Git is an open-source system with a polarizing reputation among programmers. It’s a powerful tool to help developers track changes to code, but many view it as prohibitively difficult to use.
To make it more user-friendly, a team from MIT’s Computer Science and Artificial Intelligence Laboratory (CSAIL) has developed “Gitless,” an interface that fixes many of the system’s core problems without fundamentally changing what it does.
“With Gitless we’ve developed a tool that we think is easier to learn and use, but that still keeps the core elements that make Git popular,” says graduate student Santiago Perez De Rosso, who co-wrote a related paper with MIT Professor Daniel Jackson. “What’s particularly encouraging about this work is that it suggests that the same approach might be used to improve the usability of other software systems, such as Dropbox and Google Inbox.”
Gitless was developed, in part, by looking at nearly 2,400 Git-related questions from the popular programming site StackOverflow. The team then outlined some of Git’s biggest issues, including its concepts of “staging” and “stashing,” and proposed changes aimed at minimizing those problems.
Because Gitless is implemented on top of Git, users can easily switch between the two without having migrate code from one to the other. Plus, their collaborators don’t even have to know that they aren’t big fans of Git.
Perez De Rosso will present the paper at next month’s ACM SIGPLAN conference on “Systems, Programming, Languages and Applications: Software for Humanity” in Amsterdam.
How it works
Git is what’s called a “version control system.” It allows multiple programmers to track changes to code, including making “branches” of a file that can be worked on individually.
Users make changes and then save (or “commit”) them so that everyone knows who did what. If you and a colleague are on version 10 of a file, and you want to try something new, you can create a separate “branch” while your friend works on the “master.”
Makes sense, right? But things get confusing quickly. One feature of Gitless is that it eliminates “staging,” which lets you save just certain parts of a file. For example, let’s say you have a file with both finished and unfinished changes, and you’d like to commit the finished changes. “Staging” lets you commit those changes while keeping the others as a work-in-progress.
However, having a file with both a staged and working version creates tricky situations. If you stage a file and make more changes that you then commit, the version that’s committed is the one you staged before, not the one you’re working on now.
Gitless essentially hides the staging area altogether, which makes the process much clearer and less complex for the user. Instead, there’s a much more flexible “commit” command that still allows you to do things like selecting segments of code to commit.
Another concept that Gitless removes is “stashing.” Imagine that you’re in the middle of a project and have to switch to a different branch of it, but don’t yet want to commit your half-done work. Stashing takes the changes you’ve made and saves them on a stack of unfinished changes that you can restore later. (The key difference between stashing and staging is that, with stashing, changes disappear from the working directory.)

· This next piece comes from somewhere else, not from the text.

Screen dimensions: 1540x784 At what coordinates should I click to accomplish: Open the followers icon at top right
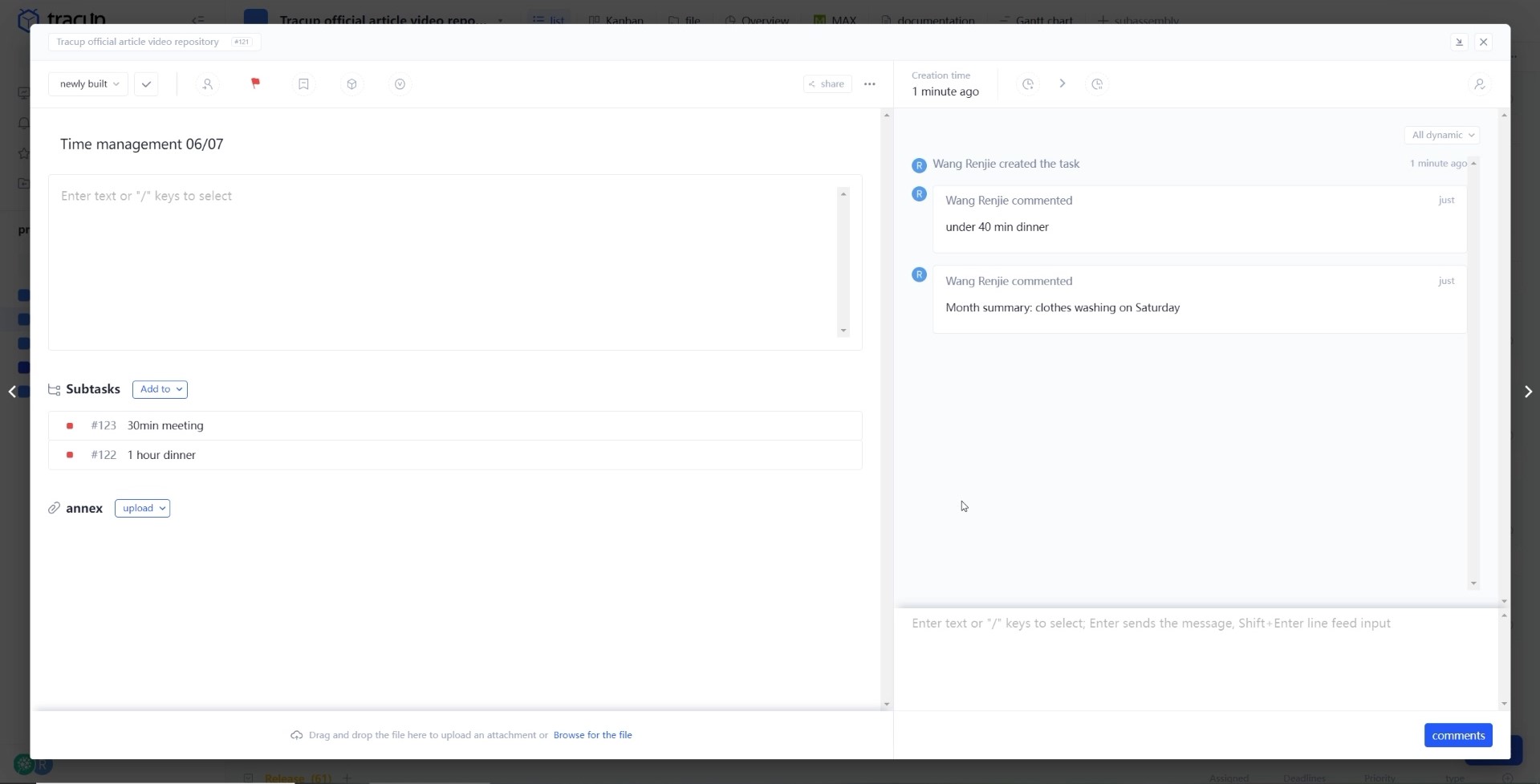tap(1479, 84)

“The problem is that, when switching branches, it can be hard to remember which stash goes where,” says Perez De Rosso. “On top of that, stashing doesn’t help if you are in the middle of an action like a merge that involves conflicting files.”
Gitless solves this issue by making branches completely independent from each other. This makes it much easier and less confusing for developers who have to constantly switch between tasks.
Gitless certainly isn’t the first effort to improve Git. But according to Philip Guo, an assistant professor of cognitive science at the University of California at San Diego, who was not involved in the project, it is the first to go beyond Git’s interface and actually deal with core conceptual issues.
“This work applies rigorous software-design research techniques to uncover shortcomings in one of the world’s most widely-used pieces of software,” Guo says. “In the past, many practitioners have made anecdotal arguments both for and against Git, but no prior work has taken a scientific approach to unpacking those arguments.”
The team also conducted a user study to test Gitless’ performance against Git. The researchers found that Gitless users were more successful at completing tasks than Git users, and, for at least one task, performed it significantly quicker. (Perez De Rosso points out that the study’s participants were all well-versed in Git, and suggest that the results may have been even more pronounced if the team had tested Gitless on people with no Git experience.)
In a post-task survey, participants were particularly impressed with Gitless’ ability to transition between branches, which they described as “very smooth” and “way more intuitive.”
Guo describes Gitless as a valuable form of “training wheels” to help beginner programmers get started with Git. At a higher level, he says that the team’s framework could be an important tool for looking at other software systems.
Perez De Rosso says that he is particularly excited by the possibility of analyzing Google Inbox’s concept of bundled “conversations,” as well as Dropbox’s notion of “shared folders.”
“Perhaps the most long-lived contribution of this research is not the analysis of Git itself, but rather the methodology that the authors used to analyze, dissect, and redesign a popular piece of software,” Guo says. “The power of the authors’ approach to analyzing design flaws can be applied to many kinds of popular software.”